▶ REQUIREMENT
Quote the lines below exactly, from the line containing "Given: Select the Magic Wand tool" through the line containing "[1022, 602]", inclusive.

▶ ITEMS

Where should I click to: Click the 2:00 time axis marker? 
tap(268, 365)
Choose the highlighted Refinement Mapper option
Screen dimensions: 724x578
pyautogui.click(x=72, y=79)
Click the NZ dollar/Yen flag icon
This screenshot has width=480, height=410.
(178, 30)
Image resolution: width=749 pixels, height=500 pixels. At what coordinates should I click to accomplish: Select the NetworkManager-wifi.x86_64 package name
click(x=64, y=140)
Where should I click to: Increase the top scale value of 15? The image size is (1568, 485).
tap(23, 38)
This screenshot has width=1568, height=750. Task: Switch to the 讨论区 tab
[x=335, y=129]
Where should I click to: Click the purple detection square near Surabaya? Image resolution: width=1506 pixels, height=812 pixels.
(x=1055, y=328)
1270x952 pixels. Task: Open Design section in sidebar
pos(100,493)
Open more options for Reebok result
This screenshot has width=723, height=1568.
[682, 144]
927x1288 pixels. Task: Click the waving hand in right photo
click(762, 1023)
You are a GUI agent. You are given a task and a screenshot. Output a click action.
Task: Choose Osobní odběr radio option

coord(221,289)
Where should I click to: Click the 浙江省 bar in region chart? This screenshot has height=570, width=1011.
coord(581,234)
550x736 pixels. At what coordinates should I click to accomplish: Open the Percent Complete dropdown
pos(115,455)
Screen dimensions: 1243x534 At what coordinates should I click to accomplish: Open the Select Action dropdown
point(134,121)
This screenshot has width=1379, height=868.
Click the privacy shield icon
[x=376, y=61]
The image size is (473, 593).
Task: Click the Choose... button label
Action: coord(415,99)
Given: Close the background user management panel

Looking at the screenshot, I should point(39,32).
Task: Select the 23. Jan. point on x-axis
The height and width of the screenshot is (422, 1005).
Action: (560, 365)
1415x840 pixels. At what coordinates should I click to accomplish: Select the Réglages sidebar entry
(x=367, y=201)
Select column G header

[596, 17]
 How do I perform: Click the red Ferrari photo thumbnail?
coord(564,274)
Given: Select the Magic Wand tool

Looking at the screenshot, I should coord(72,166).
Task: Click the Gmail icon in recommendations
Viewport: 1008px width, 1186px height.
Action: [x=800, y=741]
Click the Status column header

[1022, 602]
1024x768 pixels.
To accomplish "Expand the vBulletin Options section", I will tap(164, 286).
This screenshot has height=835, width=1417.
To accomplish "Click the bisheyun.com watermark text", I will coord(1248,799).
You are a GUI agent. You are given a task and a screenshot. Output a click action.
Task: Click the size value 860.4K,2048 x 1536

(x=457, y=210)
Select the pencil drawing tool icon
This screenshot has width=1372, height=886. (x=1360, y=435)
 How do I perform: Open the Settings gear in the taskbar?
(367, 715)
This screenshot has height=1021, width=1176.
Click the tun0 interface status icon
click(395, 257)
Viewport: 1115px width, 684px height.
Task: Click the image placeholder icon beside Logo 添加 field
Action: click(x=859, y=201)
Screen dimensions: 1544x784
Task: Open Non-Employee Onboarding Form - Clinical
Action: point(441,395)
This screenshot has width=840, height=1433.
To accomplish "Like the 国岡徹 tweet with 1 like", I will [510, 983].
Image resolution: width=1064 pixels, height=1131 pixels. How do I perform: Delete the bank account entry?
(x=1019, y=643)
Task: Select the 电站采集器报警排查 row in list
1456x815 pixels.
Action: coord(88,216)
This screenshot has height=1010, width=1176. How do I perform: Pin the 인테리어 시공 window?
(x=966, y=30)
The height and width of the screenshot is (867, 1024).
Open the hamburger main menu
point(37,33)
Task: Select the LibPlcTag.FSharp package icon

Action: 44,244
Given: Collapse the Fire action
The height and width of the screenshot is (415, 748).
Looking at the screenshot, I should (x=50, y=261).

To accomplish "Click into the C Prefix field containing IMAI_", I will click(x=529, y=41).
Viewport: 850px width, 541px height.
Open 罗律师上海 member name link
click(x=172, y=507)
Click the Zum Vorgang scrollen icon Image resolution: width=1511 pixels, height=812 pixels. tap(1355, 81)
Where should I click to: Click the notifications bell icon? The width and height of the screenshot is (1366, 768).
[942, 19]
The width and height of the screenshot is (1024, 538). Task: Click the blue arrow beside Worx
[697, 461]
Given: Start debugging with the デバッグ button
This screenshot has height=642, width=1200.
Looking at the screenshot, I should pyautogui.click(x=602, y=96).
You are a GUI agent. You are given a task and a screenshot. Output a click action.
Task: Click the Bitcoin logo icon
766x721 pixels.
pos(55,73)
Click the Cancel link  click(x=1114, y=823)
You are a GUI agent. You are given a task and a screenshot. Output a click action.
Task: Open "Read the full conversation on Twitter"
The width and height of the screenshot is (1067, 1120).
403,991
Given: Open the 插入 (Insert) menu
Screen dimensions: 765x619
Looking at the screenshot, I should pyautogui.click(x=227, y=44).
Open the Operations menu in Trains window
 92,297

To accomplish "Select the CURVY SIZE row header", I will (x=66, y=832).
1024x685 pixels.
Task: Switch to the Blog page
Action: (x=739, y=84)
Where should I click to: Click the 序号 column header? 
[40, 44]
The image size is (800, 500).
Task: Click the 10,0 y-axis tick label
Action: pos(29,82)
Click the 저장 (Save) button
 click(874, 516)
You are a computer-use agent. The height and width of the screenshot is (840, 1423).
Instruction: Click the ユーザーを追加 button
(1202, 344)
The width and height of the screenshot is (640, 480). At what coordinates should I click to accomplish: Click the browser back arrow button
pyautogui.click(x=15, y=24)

▶ ANSWER TO THIS TASK
Given: Select the Magic Wand tool

Looking at the screenshot, I should coord(72,166).
Task: Click the Gmail icon in recommendations
Viewport: 1008px width, 1186px height.
Action: [x=800, y=741]
Click the Status column header

[1022, 602]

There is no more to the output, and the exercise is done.